**What is being asked**
Return exactly the lines from the start of the records below through the line containing "You are a computer-use", both ends included, and leave out the pictures.

(Saved entries)
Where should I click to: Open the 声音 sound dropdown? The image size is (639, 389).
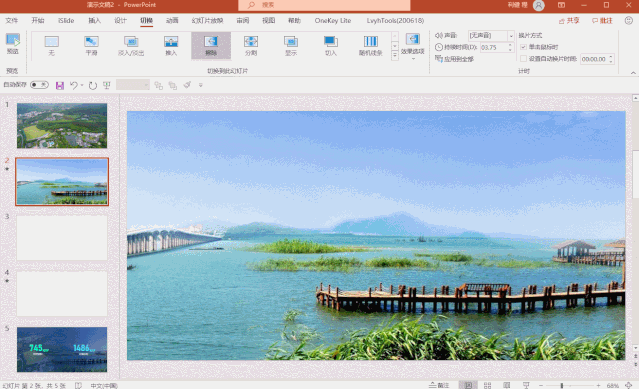coord(511,36)
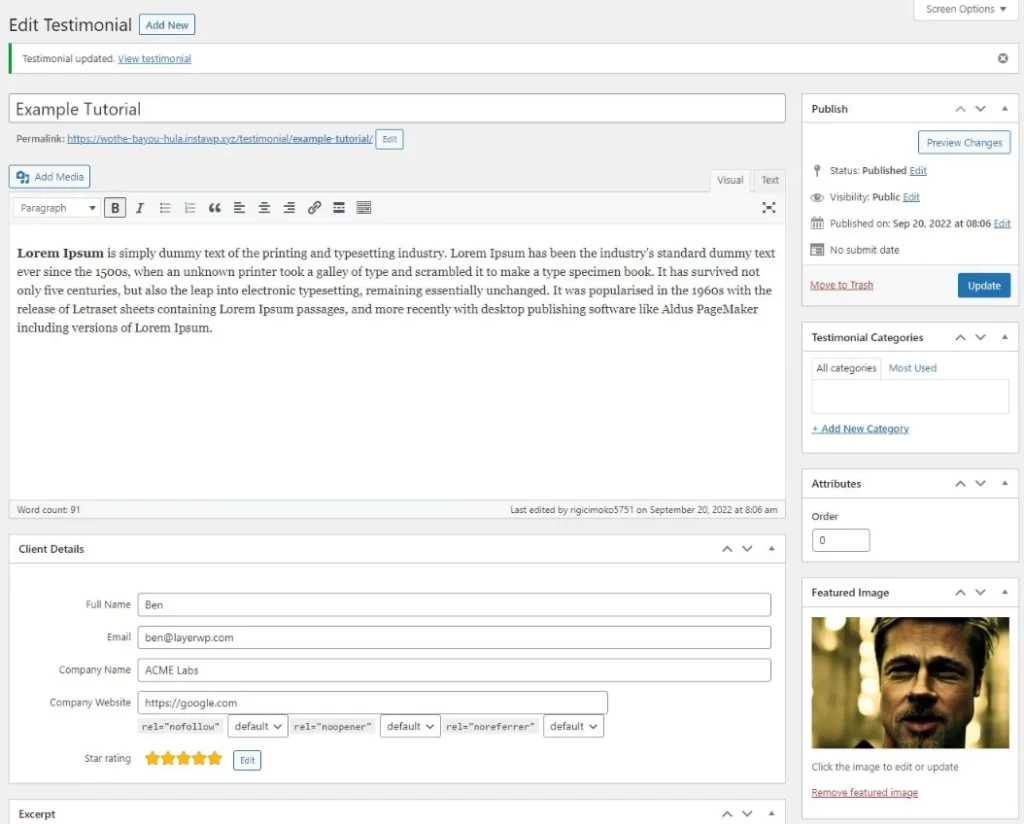This screenshot has height=824, width=1024.
Task: Open the Paragraph style dropdown
Action: (x=55, y=207)
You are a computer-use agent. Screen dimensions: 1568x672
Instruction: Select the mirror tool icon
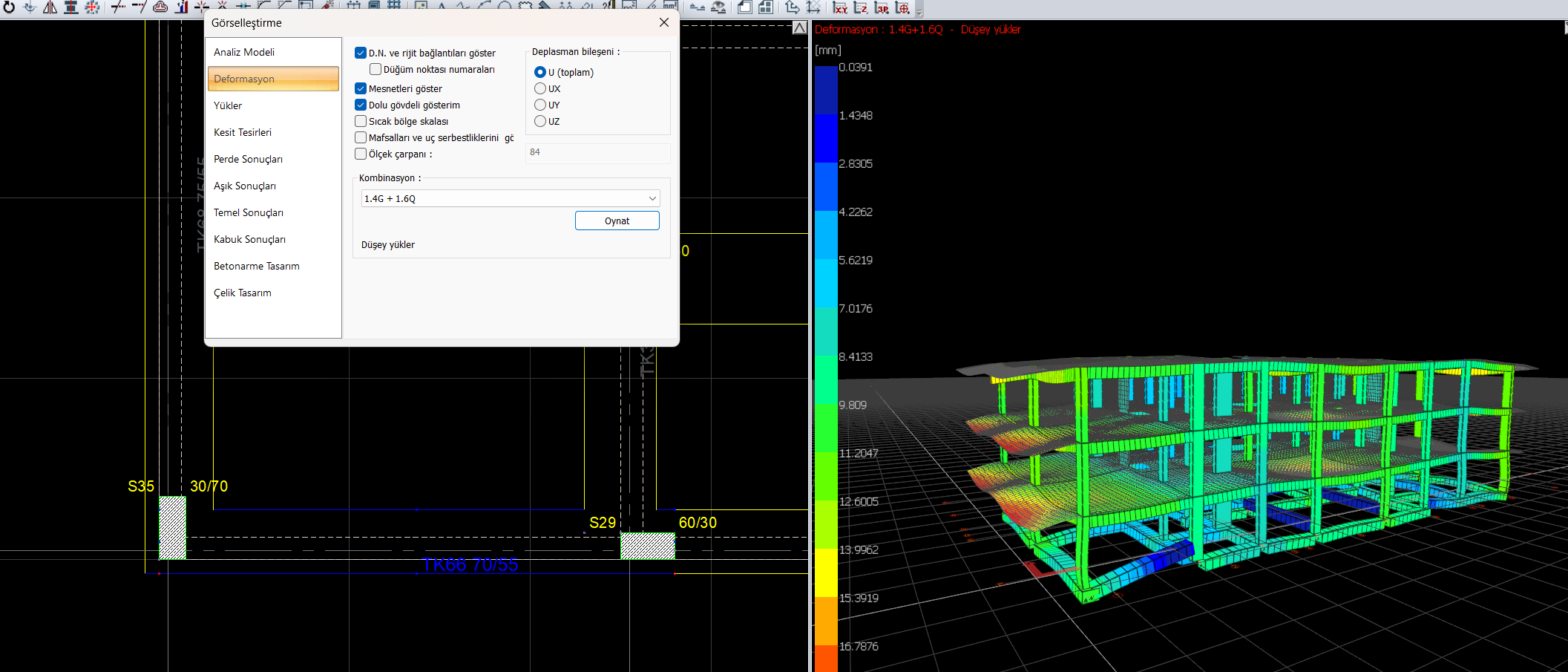(x=50, y=7)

**Task output**
Where should I click to: Open the 声音 sound dropdown? The image size is (639, 389).
coord(511,36)
This screenshot has height=824, width=1024.
Task: Open the Paragraph style dropdown
Action: (x=55, y=207)
You are a computer-use agent. Screen dimensions: 1568x672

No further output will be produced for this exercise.